The core of geroscience is an effort to translate discoveries from experimental biology of aging research in laboratory animals into novel therapies that increase human healthspan. I think the geroscience field is primarily concerned with human clinical studies, especially clinical trials. I use “population geroscience” to refer to research that complements the bench-to-bedside pipeline and focuses on translating aging biology research into human epidemiological studies to understand the natural history of aging and aging variability across social and environmental conditions. I also think a population approach is fundamental to core geroscience research. The development and validation of metrics used to measure treatment effects in clinical trials depend on population research data. So, for me, “population geroscience” means both harnessing the data resources and methods of population science to advance the geroscience field and infusing classical population science with the biology of aging.

The FAST (Finding Aging biomarkers by Searching existing Trials) Initiative aims to determine which targeted and omics-based biomarker approaches are feasible yet innovative enough to advance the development of biomarkers for clinical trials in aging. As Co-Principal Investigator, could you tell me more about this AFAR initiative and expand on the importance of biomarkers in measuring aging?

Human aging takes a long time. We know that the accumulation of molecular damage that ultimately impairs our cells and leads to damage and death is ongoing and starts very early in life. Therefore, effective interventions to slow or reverse damage must also begin early in life, before people get sick. The latency between when we would intervene and when we see the effect of that therapy (disease presence or healthy status) is a long period—10 to 20 years or longer in some cases. This extraordinarily long amount of time makes designing clinical trials to test new therapies for chronic diseases incredibly difficult. So, we need measurements that will allow us to understand whether the interventions are slowing or reversing aging and ultimately building a healthy lifespan in the short term.

What are some of the challenges facing your research?

That 10-20-year trial to study an aging or chronic disease intervention is not feasible in most conditions, yet that evidence is needed for the FDA to approve a treatment. The FAST Initiative is dedicated to finding these useful biomarkers that can identify the

effectiveness of treatments in a shorter time period—ideally somewhere between months and a few years. This type of biomarker is needed because new treatments and interventions need FDA approval, and the FDA requires studies to validate biomarkers. Fortunately, the FDA has approved medications and therapies with gerotherapeutic effects—interventions that positively extend the healthy lifespan. FAST aims to analyze blood samples from completed clinical trials of these interventions to discover molecular signatures of treatment response. Ultimately, by putting together results from multiple trials and experimental studies on aging biology, we can identify common molecular responses that can serve as biomarkers for trials of new therapies. Ideally, that signature could be used as a surrogate endpoint to assess whether new therapies will work. In the worst case, FAST will generate a new data repository, leading to a new generation of biomarkers.

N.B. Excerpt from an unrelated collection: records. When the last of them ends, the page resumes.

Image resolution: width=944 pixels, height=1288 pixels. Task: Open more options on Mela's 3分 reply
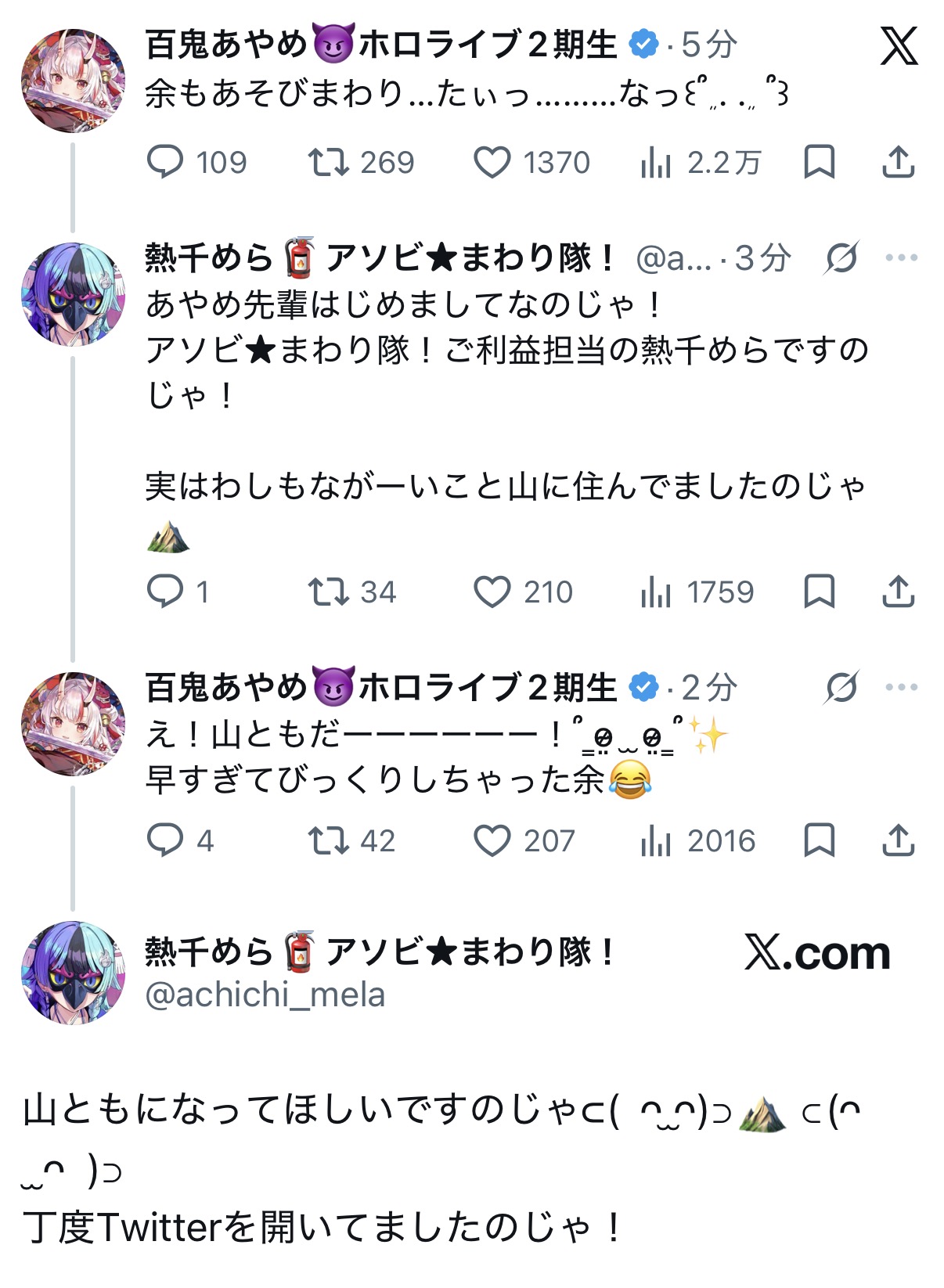coord(902,257)
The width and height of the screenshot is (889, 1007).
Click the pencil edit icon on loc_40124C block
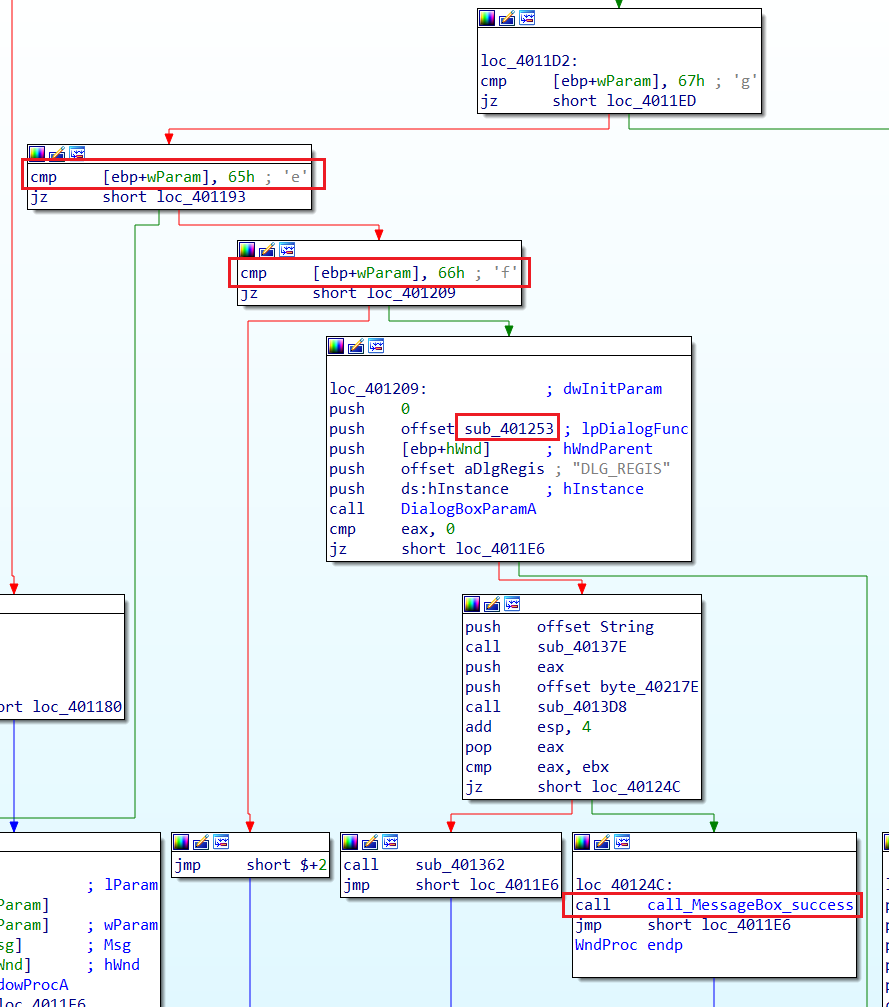click(x=602, y=842)
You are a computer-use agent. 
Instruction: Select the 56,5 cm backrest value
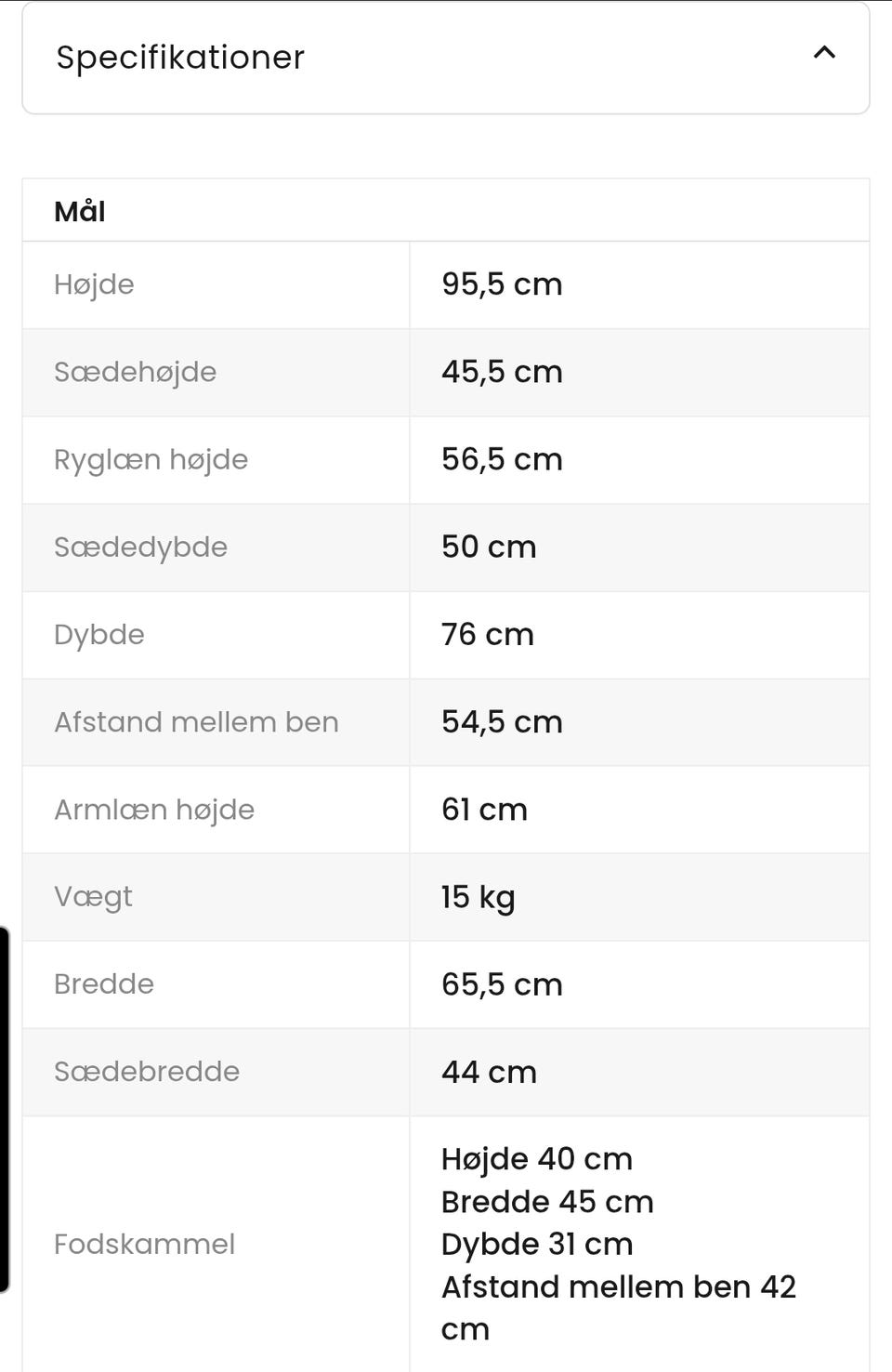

You are receiving AFAR's Cristofalo Rising Star Award. We look forward to your contributions in years to come. Where do you hope your research will be in ten years, and how will it help us all live healthier and longer?

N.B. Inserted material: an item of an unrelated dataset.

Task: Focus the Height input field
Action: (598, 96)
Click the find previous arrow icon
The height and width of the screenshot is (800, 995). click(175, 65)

I hope we will move on from developing aging biomarkers to evaluating the effectiveness of biomarkers—not only of clinical interventions but public health programs and policies. So, not only will we be working with clinical trials to evaluate new interventions, but we will also be using aging biomarkers to track population health and aging in large-scale national and international studies and driving policy changes to promote healthy longevity worldwide.